▶ [What is expected]
Copy out the items word for word, starting at the line that contains "Toggle the Saturation keyframe diamond" and continuing through the end of the items. Omit the pictures.

------ Task input

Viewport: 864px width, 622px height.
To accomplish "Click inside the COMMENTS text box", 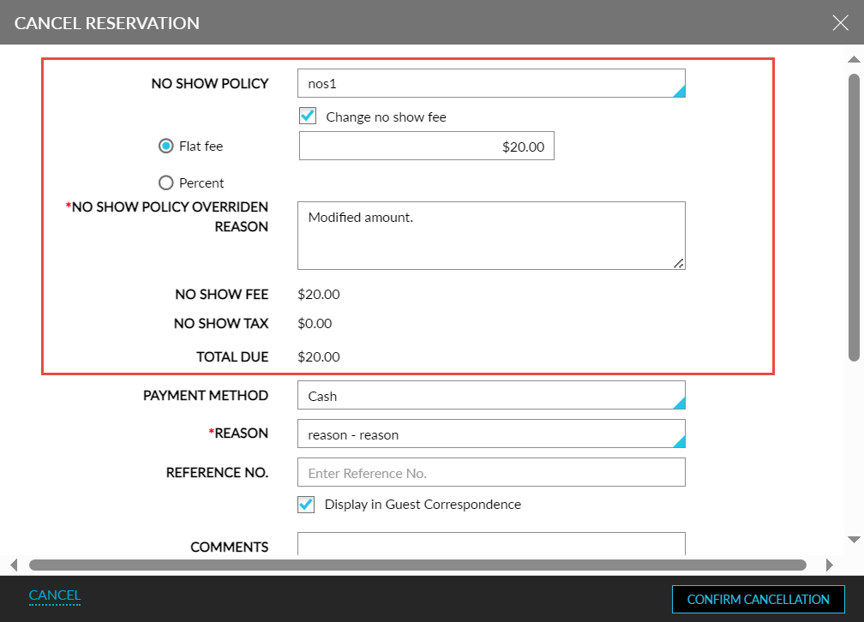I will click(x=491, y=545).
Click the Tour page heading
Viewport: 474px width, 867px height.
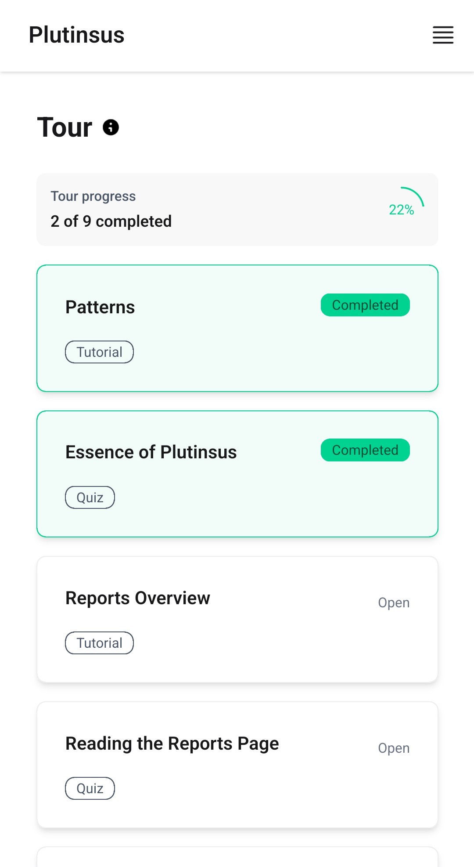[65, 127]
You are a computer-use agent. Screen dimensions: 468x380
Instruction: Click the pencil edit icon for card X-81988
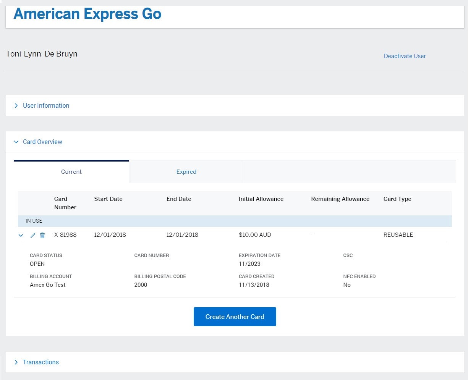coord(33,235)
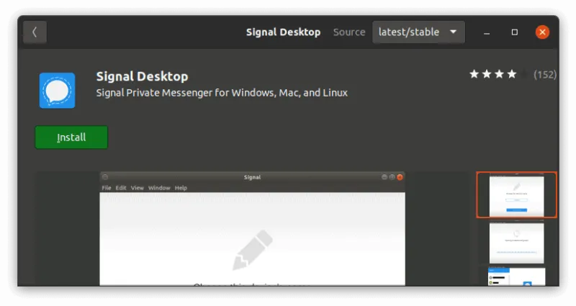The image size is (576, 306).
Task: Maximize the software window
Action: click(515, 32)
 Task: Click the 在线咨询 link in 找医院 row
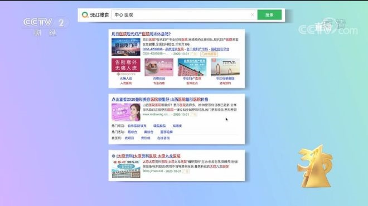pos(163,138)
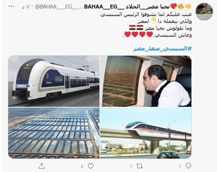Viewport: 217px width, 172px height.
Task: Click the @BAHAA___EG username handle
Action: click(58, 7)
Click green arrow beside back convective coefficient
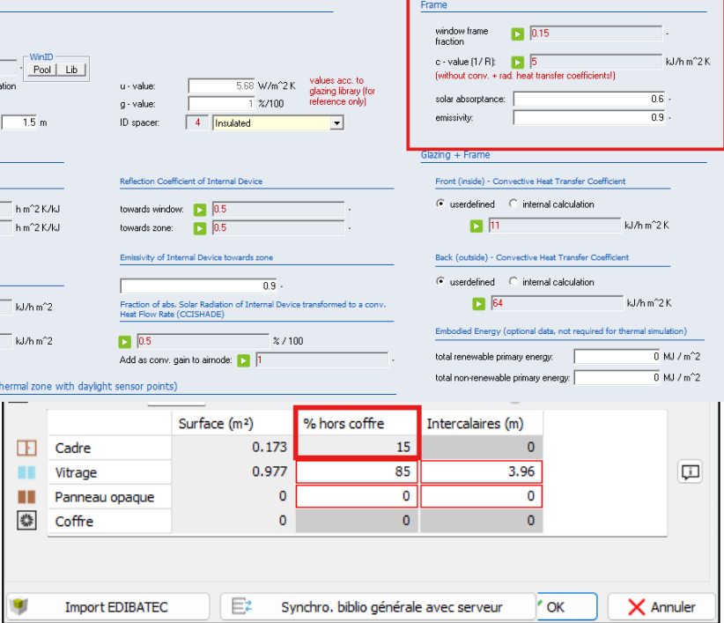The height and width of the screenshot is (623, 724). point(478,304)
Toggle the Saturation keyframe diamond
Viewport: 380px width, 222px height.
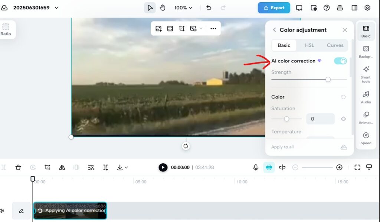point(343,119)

------------

▶ [Correct result]
Toggle the Saturation keyframe diamond
Viewport: 380px width, 222px height.
point(343,119)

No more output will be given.